È in questo passaggio che la scuola non è sempre efficace, non si sforza di dotarsi di strumenti idonei per affrontare l’omosessualità, polemizza con la volontà di studenti di parlarne nelle assemblee, ostacola l’entrata delle associazioni gay nelle scuole, quindi resta colpevolmente disarmata, e si scopre impotente di fronte a fenomeni come la morte di Matteo.
Certo la scuola non è aiutata dalle polemiche sui diritti degli omosessuali, cui fanno da sfondo condanne arroganti, giudizi di devianza, offese gratuite e pesanti. Ma non è forse la scuola il luogo della ricomposizione culturale, il laboratorio del rispetto e dell’uguaglianza, dove la fruizione del sapere è vista come crescita collettiva da indicare al mondo?
È importante che la scuola possa contare sulla cultura del rispetto da parte di tutte le istituzioni e di tutte le gerarchie, che le istituzioni in particolare sappiano affrontare senza ipocrisie, senza bigottismi, senza discriminazioni, senza pregiudizi, la questione omosessuale e in particolare il ministero dell’Istruzione sappia dare direttive serie e concrete, come ha saputo fare in materia di religioni, di integrazione culturale, di conoscenza delle diverse abilità, portando la scuola italiana molto avanti nel mondo. Non abbiamo bisogno di colpevoli e di punizioni, ma di una volontà seria di fare concretamente e positivamente i conti, anche se scomodi, con una realtà presente, sofferente, che soprattutto nel momento in cui si accinge a costruire il proprio progetto di vita, ha bisogno di avere attorno attenzione, progettualità, cura, amore. C’è bisogno di direttive chiare e severe contro atti di discriminazione delle persone omosessuali, che spesso avvengono anche da parte dei docenti. Serve un organismo autorevole che vigili, prevenga, guidi, fornisca strumenti, anche servendosi dell’ottimo lavoro delle associazioni omosessuali e delle famiglie di omosessuali, come l’AGEDO. Dietro il silenzio e l’indifferenza, c’è una grande solitudine e una grande sofferenza dei giovani omosessuali e delle loro famiglie.

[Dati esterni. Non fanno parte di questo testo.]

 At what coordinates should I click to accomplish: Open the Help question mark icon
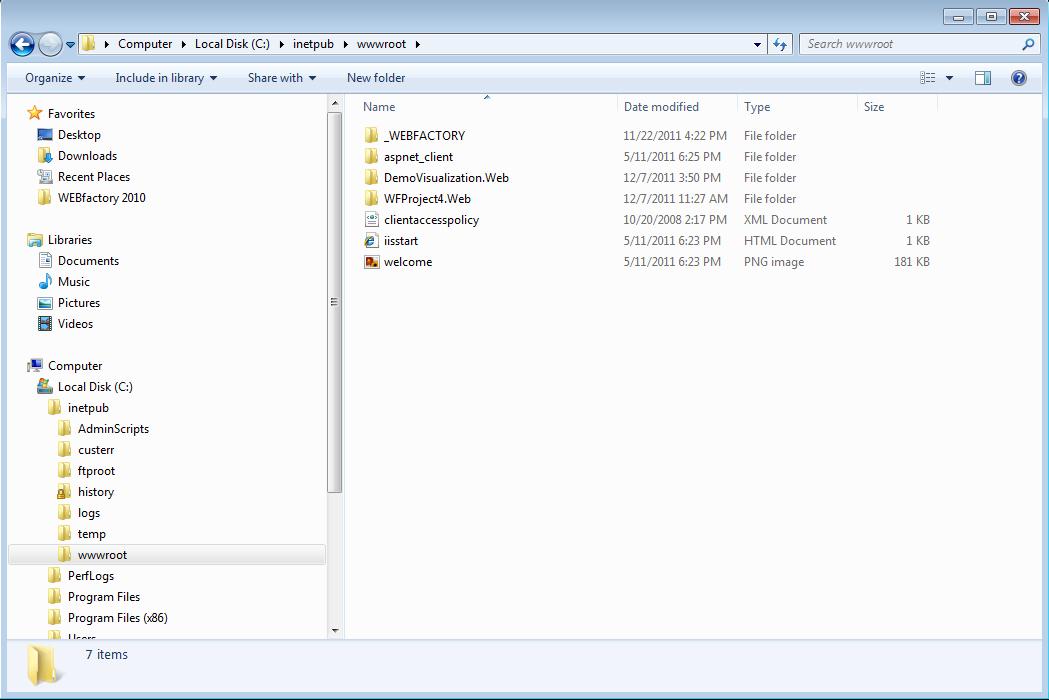pyautogui.click(x=1018, y=78)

La politica del sostegno alle famiglie passa anche attraverso l’attenzione verso queste sofferenze, verso le famiglie impegnate quotidianamente a proteggere i propri figli omosessuali contro il pregiudizio della società, la condanna delle Istituzioni, la precarietà forzata di un progetto di vita.

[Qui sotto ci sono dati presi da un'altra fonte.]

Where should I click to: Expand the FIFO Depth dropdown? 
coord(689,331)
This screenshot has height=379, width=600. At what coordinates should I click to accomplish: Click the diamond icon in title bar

Quanta fatica deve essere costato alla madre di Matteo questo affanno quotidiano!
La scuola quindi deve ritrovarsi e riproporsi come luogo-sintesi di relazioni, all’interno delle quali nessuno debba sentirsi fuori posto, escluso, discriminato, e dove nessuno senta il bisogno di escludere e di discriminare, non dimenticando che anche gli attori del bullismo sono espressione di un malessere.

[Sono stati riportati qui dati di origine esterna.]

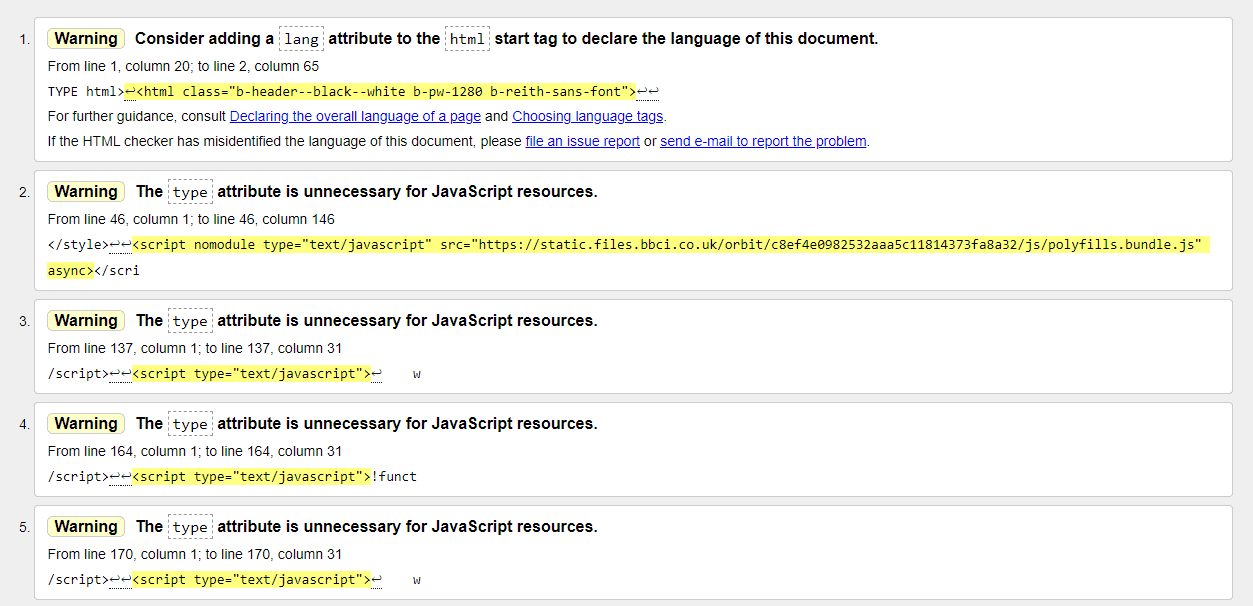Click the 'type' code span in warning two

[x=189, y=191]
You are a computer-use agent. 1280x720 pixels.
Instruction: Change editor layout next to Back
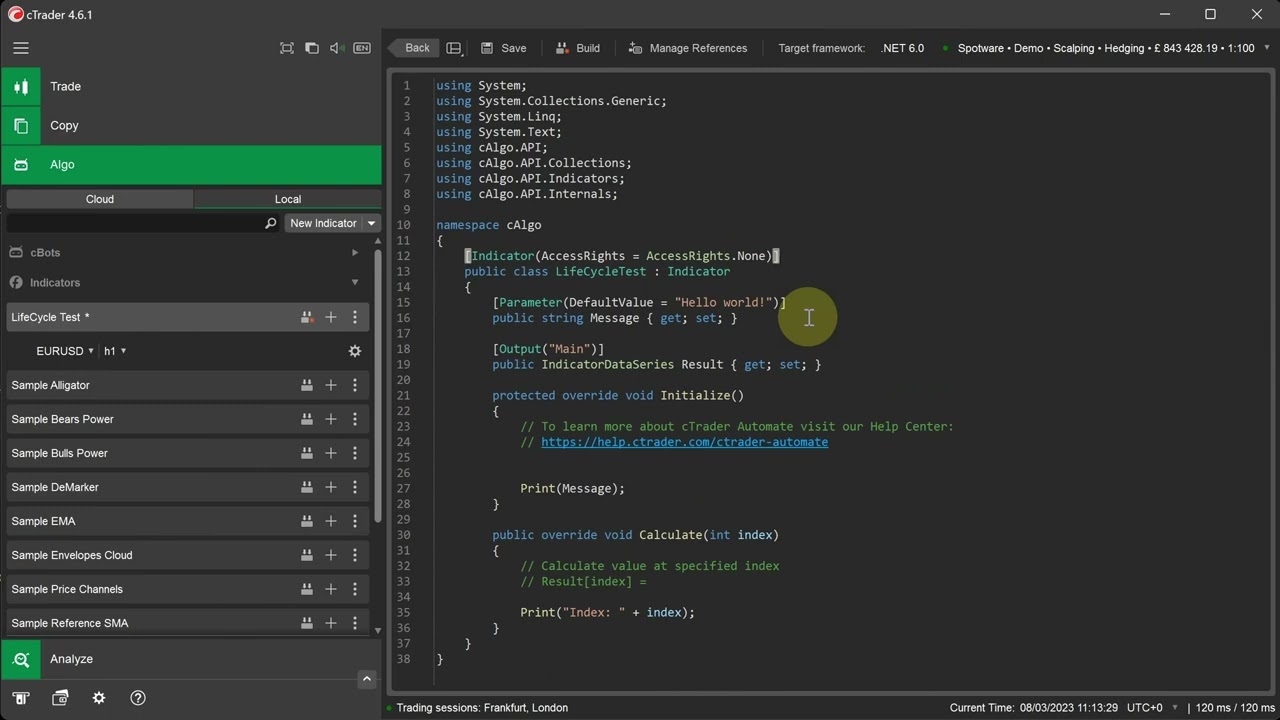coord(454,48)
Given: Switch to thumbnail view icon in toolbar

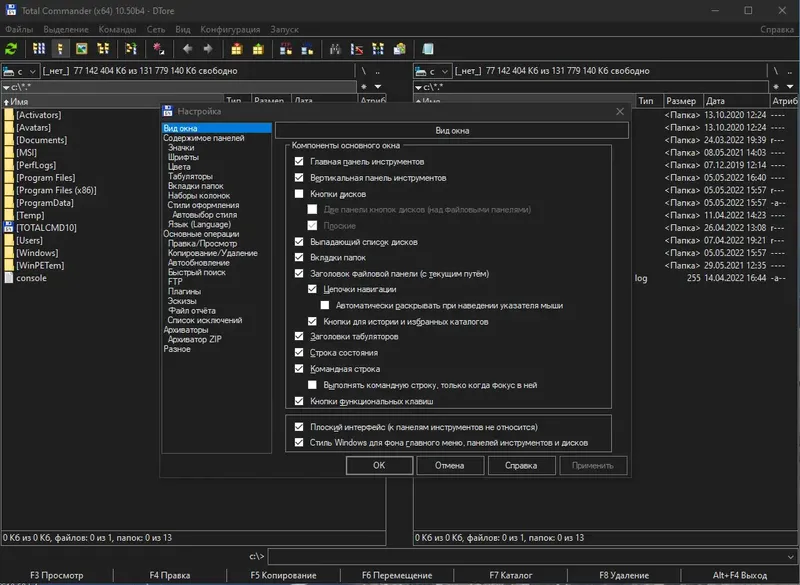Looking at the screenshot, I should pos(81,48).
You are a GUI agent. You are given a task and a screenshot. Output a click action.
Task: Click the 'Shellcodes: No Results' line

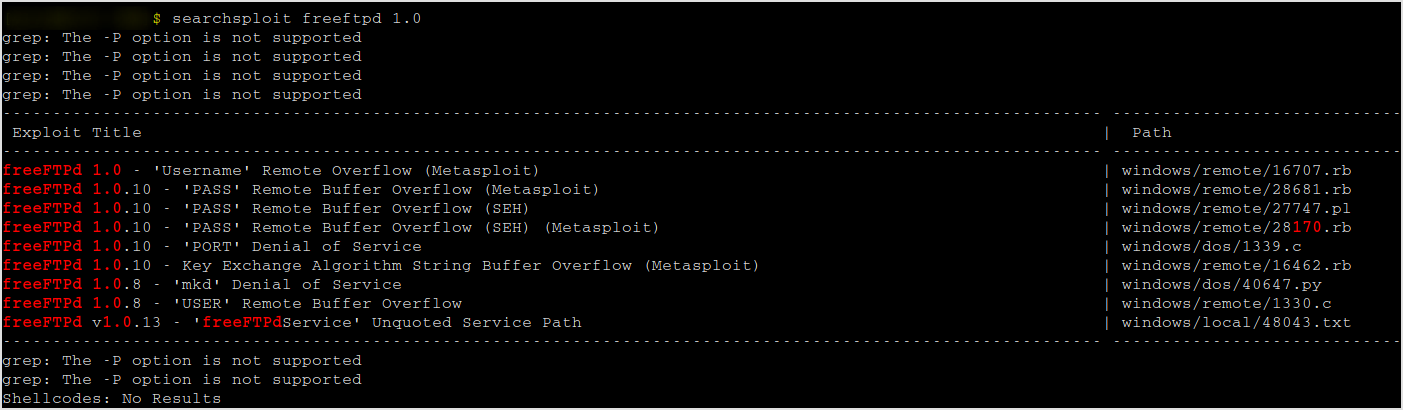(x=112, y=398)
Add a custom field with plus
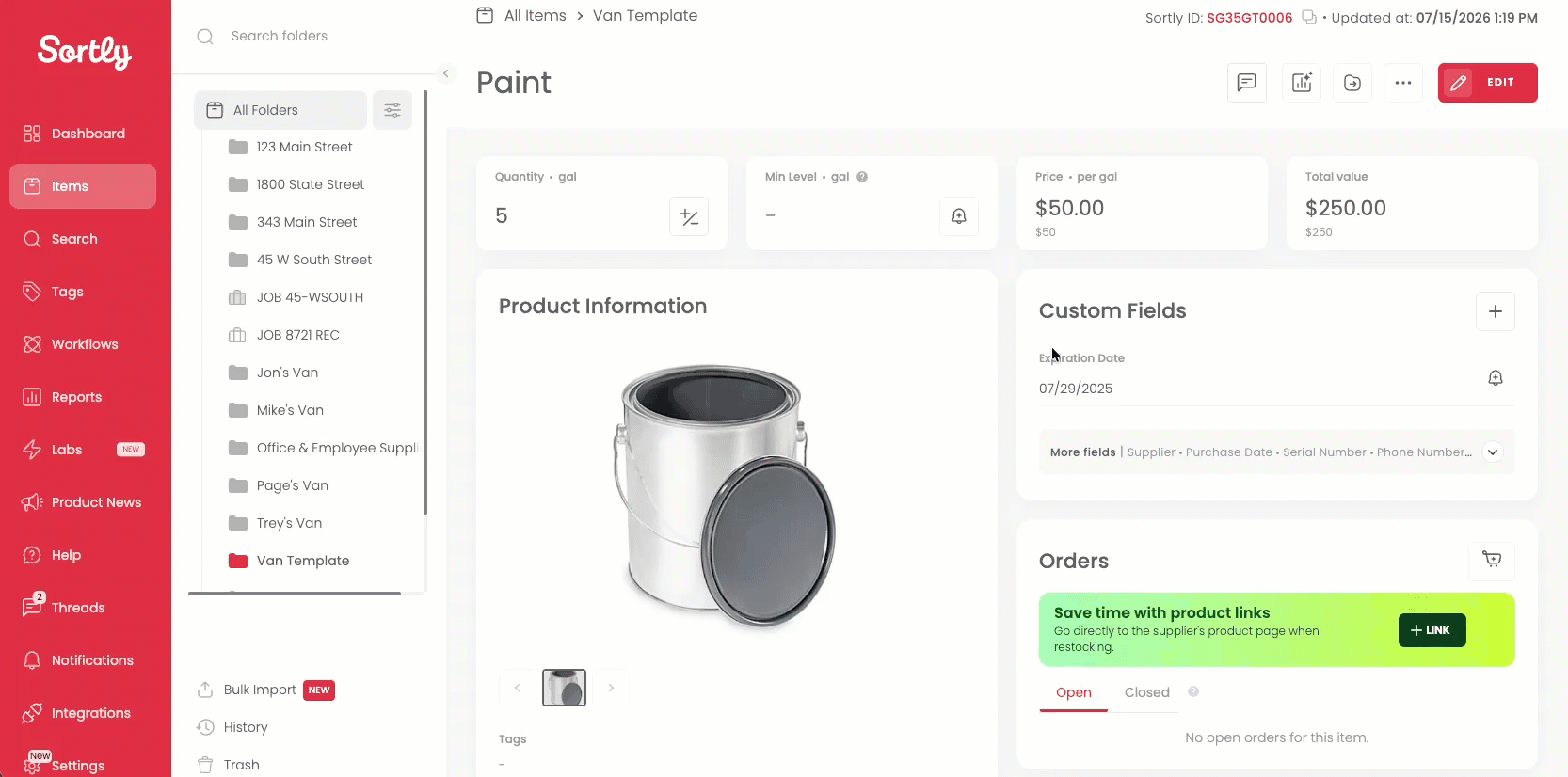 tap(1496, 311)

Senza queste premesse fallisce il progetto scolastico, ma fallisce anche il progetto sociale, perché se è vero che è della scuola il compito educativo, è anche vero che la scuola non può essere lasciata sola ed essere indicata come la sola responsabile delle tragedie. Il futuro dei nostri giovani non è solo nelle mani della scuola, ma anche, e soprattutto, nelle mani di ognuno di noi.